I recently asked my mom what my younger sister, Hannah, and I were like together when we were little girls. "You played parallel to each other," she told me.

This didn't come as a surprise, because as a teenager, I remember it exactly this way. Living parallel lives together as sisters.

It was only ever the two of us, and with our ages so close together — I'm not even two years older — you might think we were inseparable. It just wasn't how it was.

We were so different

We were night and day different then. I woke early; she woke late. I was out with groups of friends at every opportunity; she had a couple of close friends she was content to see occasionally. I was meticulously tidy; she was unabashedly quite messy (we shared a room, so this posed problems).

The author and her sister are only a few years apart.

The list of differences was endless, but one thing we both had in common was that we could wind each other up as no one else could.

We also both liked the series "Pride and Prejudice." Many afternoons were set aside binging the Bennet sisters' woven-tight relationship. I remember thinking my sister and I weren't like the Bennets at all. They depended on each other in a way Hannah and I didn't.

When we went our separate ways in college, I rarely contacted her, and she rarely contacted me. Occasionally, we'd send each other a text, but other than that, we just saw each other briefly on the weekend at home or during the holidays.

I moved to the UK

Once we finished college, I moved to the UK to marry a Welsh man, and later settled here to raise my family.

It was around this time that social media began to take off.

I remember watching videos, reading articles, and flicking through pictures of sisters on Facebook who were what I'd describe as "bosom friends," thinking I wish I had the same with Hannah.

It was also during these early years in Wales that I felt desperately lonely. I craved deep, abiding female friendship, and thought that if only Hannah and I were closer friends, perhaps I wouldn't feel so lonely.

The author and her sister lived parallel lives during college.

If we texted and phoned every day, sharing our deepest, darkest secrets which no one else knew, and lived in each other's pockets, that would fill the friendship void.

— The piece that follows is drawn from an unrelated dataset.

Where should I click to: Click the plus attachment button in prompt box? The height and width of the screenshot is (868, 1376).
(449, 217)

I imagined sisters all around the world had this kind of intimate friendship, and we were just missing out. Where had we gone wrong? How did we miss out on what sisters everywhere were experiencing?

And then I hit my 30s.

My sister was there for me

During this decade, there have been some significant events in my life that have nearly broken me. And one of the few people who was there throughout was Hannah.

Hannah checked in via text consistently. She came and visited from the US, eventually moving to London for work three years ago. Now, we see each other four to five times a year. She's taken phone calls where I have just cried.

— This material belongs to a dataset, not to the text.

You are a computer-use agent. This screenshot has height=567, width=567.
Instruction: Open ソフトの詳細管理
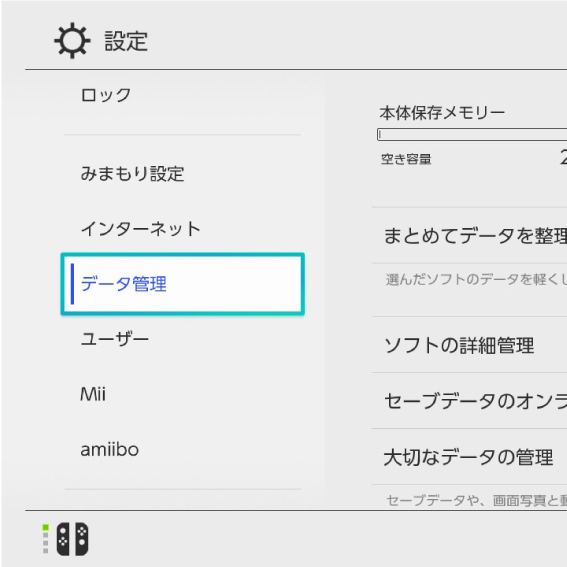click(469, 345)
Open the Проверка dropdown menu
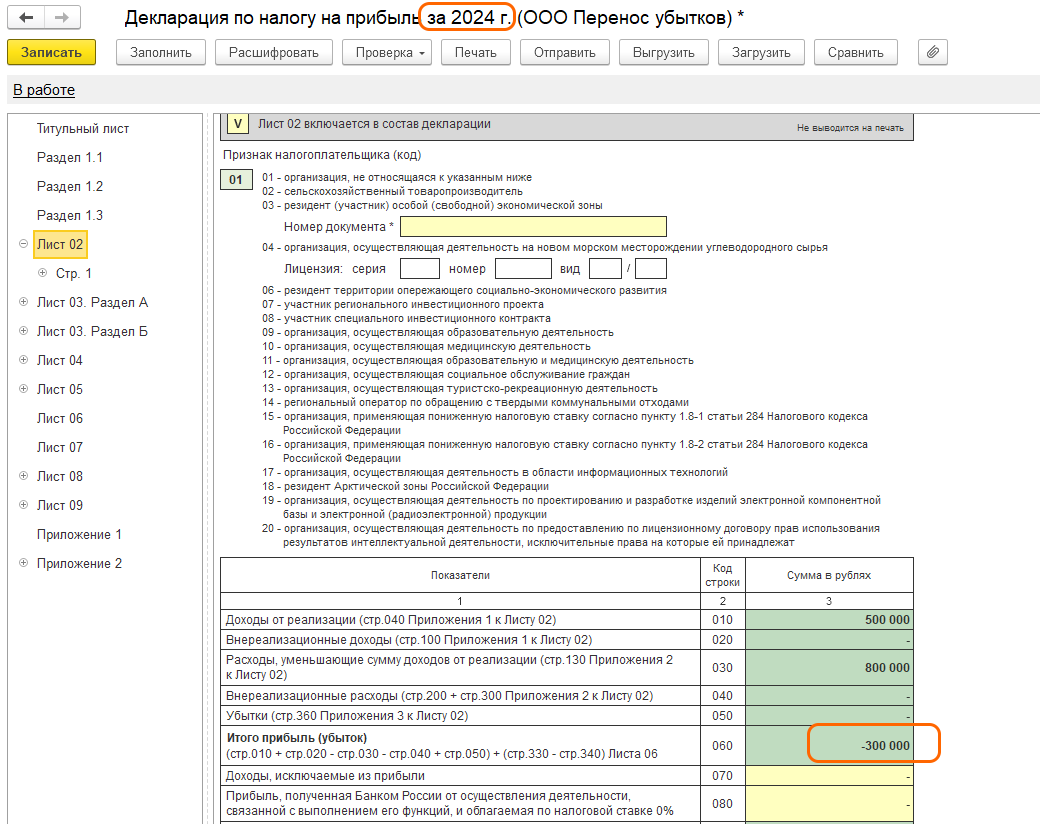The height and width of the screenshot is (824, 1040). tap(386, 52)
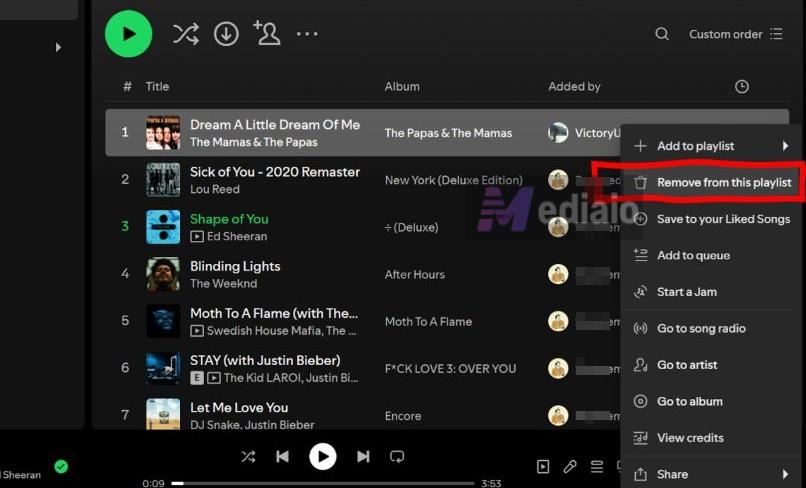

She shows up, over and over again.

Not just for me, but for my three boys. Being involved in their lives is of utmost importance to her, and because we don't have much family around, of utmost importance to me too.

Although I have friends, I have no friend who is quite like my sister.

We still aren't what I would consider stay-up-into-the-night-talking-endlessly friends, and are still completely opposite in so many ways, but I've come to realize that my sister really is the closest female friendship I have.

She knows my history in full. I know hers. We've walked — even if in parallel — with each other since childhood. No one else knows her as I do, and no one knows me as she does. If something were to happen to my husband and me, it is Hannah I would trust more than anyone with my children. We can fall out briefly, but never forever. She'll always be there for me, and I'll always be there for her. We're bound together.

Sisterhood isn't a one-size-fits-all. Each of our sister bonds is unique and doesn't have to look like the others. It was only once I accepted and believed this that I could fully appreciate the eternal relationship I have with my sister.

Hannah and I still live parallel lives. We certainly aren't the Bennet sisters, or giddy besties who do every single thing together. But neither of us is going anywhere. Sisters forever.